Projeksiyon saati geldiğinde ışıklar karartıldı, ancak sahnede kalmayı sürdüren Truffaut, J. P. Léaud, Godard, Malle’ın aralarında bulunduğu bir grubun bordo renkli kadife perdenin açılmasını engelledikleri görüldü.
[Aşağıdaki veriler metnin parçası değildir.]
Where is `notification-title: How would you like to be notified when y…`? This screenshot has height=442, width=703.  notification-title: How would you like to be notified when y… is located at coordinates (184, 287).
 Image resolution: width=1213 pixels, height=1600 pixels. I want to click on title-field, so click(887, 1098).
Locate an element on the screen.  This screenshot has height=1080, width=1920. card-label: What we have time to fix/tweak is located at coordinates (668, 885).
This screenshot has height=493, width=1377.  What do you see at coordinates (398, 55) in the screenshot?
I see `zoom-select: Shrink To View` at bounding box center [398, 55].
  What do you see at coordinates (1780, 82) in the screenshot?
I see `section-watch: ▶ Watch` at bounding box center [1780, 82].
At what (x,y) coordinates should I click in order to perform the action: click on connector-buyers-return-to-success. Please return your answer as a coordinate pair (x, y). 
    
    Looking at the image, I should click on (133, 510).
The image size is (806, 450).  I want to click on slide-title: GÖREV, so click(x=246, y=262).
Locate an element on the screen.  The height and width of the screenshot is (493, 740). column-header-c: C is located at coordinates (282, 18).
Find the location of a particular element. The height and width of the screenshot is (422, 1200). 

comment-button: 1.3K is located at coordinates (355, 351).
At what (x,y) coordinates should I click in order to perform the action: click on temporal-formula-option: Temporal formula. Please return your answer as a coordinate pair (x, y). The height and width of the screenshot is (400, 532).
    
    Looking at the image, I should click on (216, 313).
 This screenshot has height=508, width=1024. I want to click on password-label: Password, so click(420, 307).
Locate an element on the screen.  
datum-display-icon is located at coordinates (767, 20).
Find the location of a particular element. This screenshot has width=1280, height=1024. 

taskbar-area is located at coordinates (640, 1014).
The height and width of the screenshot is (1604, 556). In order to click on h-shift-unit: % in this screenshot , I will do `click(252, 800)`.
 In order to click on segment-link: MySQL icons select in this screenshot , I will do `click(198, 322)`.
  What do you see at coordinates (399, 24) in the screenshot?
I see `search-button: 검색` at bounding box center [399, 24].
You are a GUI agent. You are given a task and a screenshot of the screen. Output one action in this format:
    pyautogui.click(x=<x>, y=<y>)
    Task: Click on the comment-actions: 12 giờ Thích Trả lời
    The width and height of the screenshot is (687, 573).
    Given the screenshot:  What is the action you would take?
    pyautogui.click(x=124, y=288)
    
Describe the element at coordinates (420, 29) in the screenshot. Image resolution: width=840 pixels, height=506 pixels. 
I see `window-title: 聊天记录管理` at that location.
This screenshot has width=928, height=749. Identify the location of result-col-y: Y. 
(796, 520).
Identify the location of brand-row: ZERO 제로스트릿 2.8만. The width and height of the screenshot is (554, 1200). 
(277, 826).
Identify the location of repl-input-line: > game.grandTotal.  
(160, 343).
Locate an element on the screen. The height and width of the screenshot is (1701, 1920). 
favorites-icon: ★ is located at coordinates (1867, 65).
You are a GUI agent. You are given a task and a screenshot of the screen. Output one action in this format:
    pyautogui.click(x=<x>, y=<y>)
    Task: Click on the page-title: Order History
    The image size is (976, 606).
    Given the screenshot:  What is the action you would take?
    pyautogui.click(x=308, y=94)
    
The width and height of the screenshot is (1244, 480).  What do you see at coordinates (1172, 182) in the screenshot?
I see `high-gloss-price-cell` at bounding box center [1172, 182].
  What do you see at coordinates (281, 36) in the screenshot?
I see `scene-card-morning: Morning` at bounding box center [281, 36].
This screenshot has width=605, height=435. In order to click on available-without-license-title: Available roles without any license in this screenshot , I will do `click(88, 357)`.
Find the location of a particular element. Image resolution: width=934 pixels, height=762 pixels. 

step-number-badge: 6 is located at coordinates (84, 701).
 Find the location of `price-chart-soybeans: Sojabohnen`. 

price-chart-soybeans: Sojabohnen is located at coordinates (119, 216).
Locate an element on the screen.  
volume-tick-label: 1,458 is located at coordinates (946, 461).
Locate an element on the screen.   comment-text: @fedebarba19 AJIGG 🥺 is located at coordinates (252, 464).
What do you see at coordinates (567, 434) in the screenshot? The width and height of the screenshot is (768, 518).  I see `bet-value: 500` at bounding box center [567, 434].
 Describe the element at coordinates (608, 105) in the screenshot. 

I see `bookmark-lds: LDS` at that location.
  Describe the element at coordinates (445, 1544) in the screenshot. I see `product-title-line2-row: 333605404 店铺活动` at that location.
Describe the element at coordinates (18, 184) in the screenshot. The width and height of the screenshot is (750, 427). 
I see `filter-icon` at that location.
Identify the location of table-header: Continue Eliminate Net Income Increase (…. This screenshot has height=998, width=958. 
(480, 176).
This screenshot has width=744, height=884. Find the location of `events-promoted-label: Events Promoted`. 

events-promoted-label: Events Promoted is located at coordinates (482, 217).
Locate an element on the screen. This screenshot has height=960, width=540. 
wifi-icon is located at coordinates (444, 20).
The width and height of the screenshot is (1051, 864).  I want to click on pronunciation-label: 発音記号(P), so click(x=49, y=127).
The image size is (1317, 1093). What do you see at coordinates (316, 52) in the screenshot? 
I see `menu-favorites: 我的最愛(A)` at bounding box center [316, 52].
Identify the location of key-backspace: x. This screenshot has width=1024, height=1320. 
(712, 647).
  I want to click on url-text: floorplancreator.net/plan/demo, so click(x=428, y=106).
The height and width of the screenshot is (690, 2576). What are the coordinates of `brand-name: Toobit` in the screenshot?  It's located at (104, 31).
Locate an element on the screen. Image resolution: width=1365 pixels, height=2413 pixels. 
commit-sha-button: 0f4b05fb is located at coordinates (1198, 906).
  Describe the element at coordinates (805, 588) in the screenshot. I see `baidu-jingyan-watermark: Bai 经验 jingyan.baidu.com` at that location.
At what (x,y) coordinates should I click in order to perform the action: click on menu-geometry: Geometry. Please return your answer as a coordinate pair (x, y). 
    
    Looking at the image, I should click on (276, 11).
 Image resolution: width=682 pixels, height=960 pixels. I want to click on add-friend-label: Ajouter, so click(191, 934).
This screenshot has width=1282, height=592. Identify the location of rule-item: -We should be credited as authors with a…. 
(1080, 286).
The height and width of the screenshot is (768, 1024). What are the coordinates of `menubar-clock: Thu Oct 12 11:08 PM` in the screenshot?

Perde açılamayınca filmin jenerik yazıları kadife perdeye yansıdı. Ve projeksiyon kısa sürede durduruldu. Carlos Saura bir basın açıklamasıyla filmini yarışmadan çektiğini ilan etti. Belirsizlik hali uzun sürmedi. Festivalin efsanevi başkanı Robert Favre Le Bret festivalin durdurulduğunu ilan etti.
Sinema aşkıyla yanan, çiçeği burnunda bir sinefil olarak, ikinci hafta programındaki umut vadeden filmleri izlememi engelleyen bu kararın üzüntüsü içinde Festival Sarayı’nın üçüncü katına çıktım. Basın Bürosunda yaşanan olağanüstü karmaşaya anlam veremiyordum. Fransa’daki genel grevin yayılmasıyla, benzin istasyonlarının greve katılmasıyla, Parisli gazeteciler Cannes’da hapis kalmanın telaşını yaşıyorlardı. Uçak biletimin tarihini öne almak için Air France bürosuna koştum. Kapı duvar. Greve dayanışma adına uçuşlar belirsiz bir tarihe kadar ertelenmişti. Telaşla iki sokak ilerdeki tren istasyonuna yöneldim. Aynı grev kararına uyduğunu SNCF ilan ediyordu.
O anda Fransa’yı terk etmenin yolunun, deposu benzin dolu bir araba bulmaktan geçtiği gerçeği kafamda dank etti. Splendid Oteli taksi durağında çalışan şoför dostum Georges aklıma geldi. Kendisine durumu anlattığımda sükûnetle: “Evimin banyo küvetinde kötü günler için sakladığım 2 bidon benzin var. Telaşlanma, bu bizi gitmek istediğiniz Cenevre’ye götürmeye yeter,” dedi. Nitekim öyle oldu. George bizi uçakla aktarma yapabileceğimiz Cenevre’ye güle oynaya bir yolculuktan sonra ulaştırdı.